Federal Insurance had argued on appeal that its computer fraud coverage only applied to hacking-type intrusions into an insured’s computer system.  The Second Circuit ruled, however, that actual hacking was not required so long as third party had fraudulent inserted of data into the insured’s computer system.  In this case, the Court of Appeals declared that the spoofing attack quite clearly amounted to a “violation of the integrity of the computer system through deceitful and dishonest access” since the fraudsters were able to alter the appearance of their emails so as to falsely indicate that the emails were sent by a high-ranking member of the company.

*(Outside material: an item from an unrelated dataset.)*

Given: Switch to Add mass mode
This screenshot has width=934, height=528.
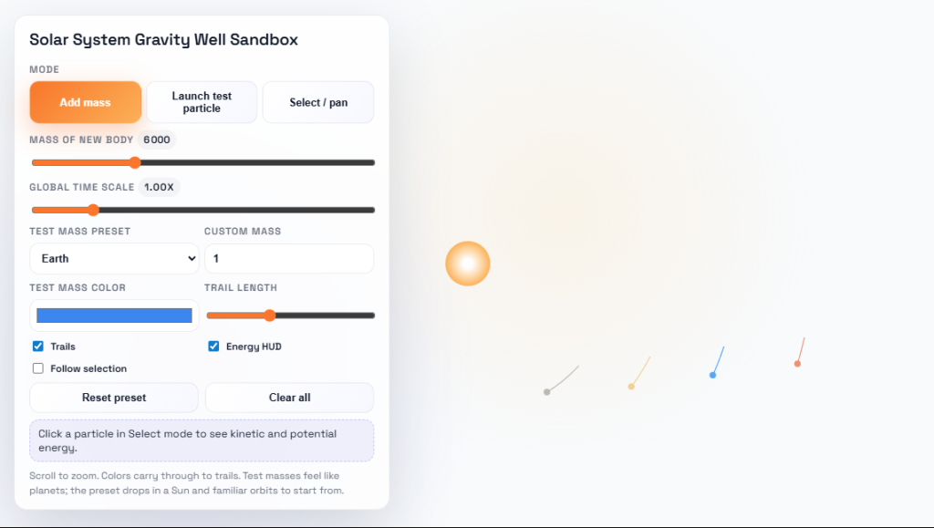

Federal had also argued on appeal that there was no “direct loss” resulting from the spoofing attack as various other events intervened to cause the loss.  Nevertheless, the Second Circuit found that in this case the spoofing attack was proximate cause of Medidata’s losses as “the chain of events was initiated by the spoofed emails, and unfolded rapidly following their receipt.”  While acknowledging that Medidata employees themselves had to take action in order to cause the transfer and resulting loss of funds, the court concluded that “we do not see their actions as sufficient to sever the causal relationship between the spoofing attack and the losses incurred.”

The summary nature of the Second Circuit’s opinion and the relative brevity of the court’s analysis may reflect its awareness of the growing volume of these claims and its concern that it not make sweeping findings that may have unintended collateral consequences.   At the same time, Medidata seems likely to add weight to the growing willingness of federal courts to find cyber-coverage for phishing and spoofing attacks on insured’s computer networks.